Una misura di successo1

Una inaugurazione di circolo a cui partecipano meno di 10 persone è un fallimento. Si scriva un programma per macchina di Turing che, ricevuta sul nastro di input una sequenza di simboli sull'alfabeto {S, N} come nell'esercizio precedente, lasci sul nastro il solo simbolo “S” (per Successo) se la sequenza di input comprendeva almeno 10 "S", e "F" (per Fallimento) in caso contrario.

Più siamo più ci divertiamo2

Alle feste di Alan partecipano sempre più persone. All'ingresso, viene segnata con una “X” su un nastro ogni persona entrata. A fine serata, si vuole sapere quante persone hanno partecipato alle attività. Si scriva un programma per macchina di Turing che, ricevuta sul nastro di ingresso una sequenza di “X”, lasci sul nastro il numero decimale corrispondente alla lunghezza della sequenza (ovvero, al numero di persone che sono entrate nella serata). Per questo esercizio, è possibile che la sequenza di input sia vuota (ovvero, nessuno è entrato); in questo caso il programma deve lasciare sul nastro il numero 0.

Il giusto mix5

Si sa, una festa funziona meglio se c'è un giusto mix di ragazzi e ragazze. Per questo motivo, il lunedì sera il club di Alan offre l'ingresso gratis ai rappresentanti del genere che in quel momento è minoritario. Si scriva un programma per macchina di Turing che, ricevuta sul nastro di input una sequenza di simboli “M” (che indica l'ingresso di un ragazzo) e “F” (che indica l'ingresso di una ragazza), lascia sul nastro un simbolo “F” se deve essere offerto l'ingresso gratis alle ragazze, oppure “M” se deve essere offerto ai ragazzi.
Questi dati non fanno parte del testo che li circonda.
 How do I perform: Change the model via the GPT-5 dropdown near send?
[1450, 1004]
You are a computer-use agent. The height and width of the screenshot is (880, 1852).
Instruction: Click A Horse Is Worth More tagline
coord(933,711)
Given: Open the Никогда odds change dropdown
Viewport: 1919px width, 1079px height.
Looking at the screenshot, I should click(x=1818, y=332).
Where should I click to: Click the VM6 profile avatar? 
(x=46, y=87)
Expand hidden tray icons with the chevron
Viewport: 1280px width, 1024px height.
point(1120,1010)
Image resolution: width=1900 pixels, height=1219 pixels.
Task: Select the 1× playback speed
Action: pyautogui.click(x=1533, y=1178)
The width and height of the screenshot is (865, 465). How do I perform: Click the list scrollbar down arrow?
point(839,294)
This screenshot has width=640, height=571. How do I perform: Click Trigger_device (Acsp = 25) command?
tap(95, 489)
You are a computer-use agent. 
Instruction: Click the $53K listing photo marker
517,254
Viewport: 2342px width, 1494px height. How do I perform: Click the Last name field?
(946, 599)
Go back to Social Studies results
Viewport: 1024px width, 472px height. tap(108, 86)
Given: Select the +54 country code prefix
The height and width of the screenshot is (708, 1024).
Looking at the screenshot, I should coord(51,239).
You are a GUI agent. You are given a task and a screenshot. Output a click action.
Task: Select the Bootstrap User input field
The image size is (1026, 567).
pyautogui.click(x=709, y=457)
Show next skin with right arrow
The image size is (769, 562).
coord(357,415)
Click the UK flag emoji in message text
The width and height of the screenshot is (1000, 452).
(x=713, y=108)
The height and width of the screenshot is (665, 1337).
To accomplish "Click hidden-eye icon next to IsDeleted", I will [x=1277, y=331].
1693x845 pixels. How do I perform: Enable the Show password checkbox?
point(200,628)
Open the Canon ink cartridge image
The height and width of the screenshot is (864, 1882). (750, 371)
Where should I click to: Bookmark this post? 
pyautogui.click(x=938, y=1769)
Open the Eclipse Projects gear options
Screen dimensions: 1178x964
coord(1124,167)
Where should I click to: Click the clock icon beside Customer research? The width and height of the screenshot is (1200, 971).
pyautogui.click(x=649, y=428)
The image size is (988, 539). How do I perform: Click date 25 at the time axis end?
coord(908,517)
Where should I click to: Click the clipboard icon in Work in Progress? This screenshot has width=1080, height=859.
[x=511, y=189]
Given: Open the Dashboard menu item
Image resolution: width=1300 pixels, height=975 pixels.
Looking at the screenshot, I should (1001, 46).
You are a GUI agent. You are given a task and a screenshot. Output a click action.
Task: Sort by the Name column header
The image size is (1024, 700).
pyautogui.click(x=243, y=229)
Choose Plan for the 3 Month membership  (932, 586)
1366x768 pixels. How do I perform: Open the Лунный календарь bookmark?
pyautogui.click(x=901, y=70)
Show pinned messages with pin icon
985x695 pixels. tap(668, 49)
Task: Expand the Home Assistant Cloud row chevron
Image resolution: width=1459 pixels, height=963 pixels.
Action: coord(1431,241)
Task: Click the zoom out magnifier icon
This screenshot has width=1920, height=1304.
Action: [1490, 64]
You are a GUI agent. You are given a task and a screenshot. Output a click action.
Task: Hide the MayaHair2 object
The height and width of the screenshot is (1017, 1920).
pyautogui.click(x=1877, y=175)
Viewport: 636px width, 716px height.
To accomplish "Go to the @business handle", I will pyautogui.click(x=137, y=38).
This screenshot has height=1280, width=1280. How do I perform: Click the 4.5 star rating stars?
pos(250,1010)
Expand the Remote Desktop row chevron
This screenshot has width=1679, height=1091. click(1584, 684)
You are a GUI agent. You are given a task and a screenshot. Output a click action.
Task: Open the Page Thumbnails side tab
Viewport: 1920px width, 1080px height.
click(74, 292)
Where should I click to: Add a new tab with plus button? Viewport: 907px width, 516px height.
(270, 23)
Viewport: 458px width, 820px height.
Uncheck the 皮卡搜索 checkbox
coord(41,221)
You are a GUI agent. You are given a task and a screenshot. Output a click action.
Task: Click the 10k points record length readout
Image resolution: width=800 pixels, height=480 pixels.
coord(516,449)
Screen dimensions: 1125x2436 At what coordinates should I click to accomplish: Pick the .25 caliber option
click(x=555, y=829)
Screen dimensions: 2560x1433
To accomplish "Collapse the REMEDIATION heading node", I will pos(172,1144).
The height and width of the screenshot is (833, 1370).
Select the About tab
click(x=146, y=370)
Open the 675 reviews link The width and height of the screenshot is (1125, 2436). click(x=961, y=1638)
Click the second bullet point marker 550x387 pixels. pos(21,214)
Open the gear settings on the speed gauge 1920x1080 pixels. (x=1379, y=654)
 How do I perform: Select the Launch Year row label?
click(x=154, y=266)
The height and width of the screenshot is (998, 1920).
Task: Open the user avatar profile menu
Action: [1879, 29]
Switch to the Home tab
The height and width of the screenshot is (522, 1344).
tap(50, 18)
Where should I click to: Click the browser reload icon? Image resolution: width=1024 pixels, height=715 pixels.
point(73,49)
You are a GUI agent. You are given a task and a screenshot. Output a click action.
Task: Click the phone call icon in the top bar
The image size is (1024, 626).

In caso di parità, per cavalleria, è gratuito l'ingresso per le ragazze

Ingressi e uscite8

Il martedì sera il circolo di Alan è ad ingresso libero: si svolgono dibattiti culturali sul tema dell'Entscheidungsproblem. Per qualche motivo, questi sono meno popolari delle feste del lunedì; entrano tante persone, ma molte escono (qualcuna, visibilmente pallida in volto) dopo pochi minuti. Alan chiede al personale all'ingresso di segnare con “M” e “F” gli ingressi, come nell'esercizio precedente, e con “N” e “E” le rispettive uscite. Si scriva un programma per macchina di Turing che, ricevuta sul nastro di ingresso una sequenza di simboli in {M, F, N, E} (con la garanzia che per ogni genere le uscite non possono superare gli ingressi), lasci sul nastro come risultato la sequenza “MkFh" in cui k e h sono espressi come numeri decimali, e indicano quante persone per il corrispondente genere sono ancora dentro il circolo nel momento in cui si analizza la sequenza.

Posti a tavola15

Il mercoledì sera il circolo organizza una cena fra i soci, che siedono tutti a una grande tavola circolare (viene usato un nastro infinito per trasportare le vivande, sul modello dei ristoranti Kaiten-zushi). Come al solito, la serata è più gradevole se ogni commensale uomo ha almeno un membro del gentil sesso accanto, e viceversa. Ovviamente, non sempre questo è possibile: dipende dal numero dei commensali. Si scriva un programma per macchina di Turing che, ricevuta sul nastro di input una sequenza di “M” e “F” che rappresentano gli ingressi come negli esercizi precedenti, lasci sul nastro la risposta “OKse esiste una disposizione dei commensali al tavolo circolare che garantisce la proprietà di gradevolezza di cui sopra, e “KO” in caso contrario.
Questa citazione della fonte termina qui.